● TESTO SELEZIONATO:

▽

L’articolo originale (qui) è stato scritto da Nabeela Jamil per Feminism In India ed è stato tradotto da Irene Favalli
Rabi’a Basri è un classico esempio di come la fede e l’amore possano renderci liberi. Fu la prima santa sufi dell’Islam, Rabia al-Adawiyya, conosciuta anche come Rabi’a Basri. Ha dato uno dei maggiori contributi allo sviluppo del sufismo. Insegnò a donne e uomini; e fu una donna che non chiamava nessun uomo il suo padrone. La sua reputazione supera quella di molti uomini musulmani all’inizio dello sviluppo del sufismo.

Da povera orfana a schiava, a donna libera
Rabi’a era la quarta figlia dei suoi genitori, estremamente poveri, originari di Basra (Iraq). Fu chiamata Rabi’a che significa letteralmente “quarta”. Dopo la morte dei suoi genitori fu venduta come schiava. Durante il giorno svolgeva le sue faccende nella casa del suo padrone e di notte pregava. Si ritiene che una notte il suo padrone abbia visto una luce che la circondava, cosa che lo ha lasciato esterrefatto, tanto che la mattina successiva la liberò. Da quel momento in poi Rabi’a aprì la propria strada da sola.

△

● VOCI FORNITE:
▽

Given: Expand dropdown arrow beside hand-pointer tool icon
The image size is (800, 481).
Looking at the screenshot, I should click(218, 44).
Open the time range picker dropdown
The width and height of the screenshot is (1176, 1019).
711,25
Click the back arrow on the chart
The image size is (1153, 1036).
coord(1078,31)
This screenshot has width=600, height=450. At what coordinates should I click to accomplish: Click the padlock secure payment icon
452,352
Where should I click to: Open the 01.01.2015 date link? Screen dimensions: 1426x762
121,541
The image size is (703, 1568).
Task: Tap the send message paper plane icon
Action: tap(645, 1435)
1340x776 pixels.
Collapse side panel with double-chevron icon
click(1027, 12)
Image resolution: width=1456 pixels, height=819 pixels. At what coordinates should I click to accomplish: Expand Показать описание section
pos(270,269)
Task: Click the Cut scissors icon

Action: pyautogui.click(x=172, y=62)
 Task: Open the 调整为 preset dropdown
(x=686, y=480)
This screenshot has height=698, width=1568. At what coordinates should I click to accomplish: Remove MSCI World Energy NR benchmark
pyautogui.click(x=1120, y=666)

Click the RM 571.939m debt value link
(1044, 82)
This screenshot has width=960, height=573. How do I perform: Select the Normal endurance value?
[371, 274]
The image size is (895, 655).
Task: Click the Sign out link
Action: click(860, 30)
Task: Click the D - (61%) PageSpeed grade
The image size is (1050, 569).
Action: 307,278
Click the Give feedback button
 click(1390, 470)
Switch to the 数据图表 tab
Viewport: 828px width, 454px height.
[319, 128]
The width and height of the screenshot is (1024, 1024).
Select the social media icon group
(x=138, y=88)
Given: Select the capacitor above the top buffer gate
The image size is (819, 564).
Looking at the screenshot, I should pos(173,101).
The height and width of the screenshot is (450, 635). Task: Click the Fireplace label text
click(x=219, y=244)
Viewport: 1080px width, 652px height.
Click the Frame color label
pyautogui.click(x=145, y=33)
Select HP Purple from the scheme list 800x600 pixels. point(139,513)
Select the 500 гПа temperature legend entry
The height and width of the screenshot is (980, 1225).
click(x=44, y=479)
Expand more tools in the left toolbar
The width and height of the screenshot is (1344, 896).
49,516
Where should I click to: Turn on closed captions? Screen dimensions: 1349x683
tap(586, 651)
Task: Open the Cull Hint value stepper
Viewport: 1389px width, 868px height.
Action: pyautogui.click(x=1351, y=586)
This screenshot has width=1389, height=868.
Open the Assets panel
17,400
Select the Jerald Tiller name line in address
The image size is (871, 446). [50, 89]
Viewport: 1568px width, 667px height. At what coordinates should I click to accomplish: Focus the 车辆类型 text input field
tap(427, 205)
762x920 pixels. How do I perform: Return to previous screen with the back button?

△

● ISTRUZIONI:
Riporta alla lettera il brano del testo selezionato, partendo dalle parole "Da povera orfana" e fermandoti dopo "strada da sola.".

● RISPOSTA SCRITTA:
Da povera orfana a schiava, a donna libera
Rabi’a era la quarta figlia dei suoi genitori, estremamente poveri, originari di Basra (Iraq). Fu chiamata Rabi’a che significa letteralmente “quarta”. Dopo la morte dei suoi genitori fu venduta come schiava. Durante il giorno svolgeva le sue faccende nella casa del suo padrone e di notte pregava. Si ritiene che una notte il suo padrone abbia visto una luce che la circondava, cosa che lo ha lasciato esterrefatto, tanto che la mattina successiva la liberò. Da quel momento in poi Rabi’a aprì la propria strada da sola.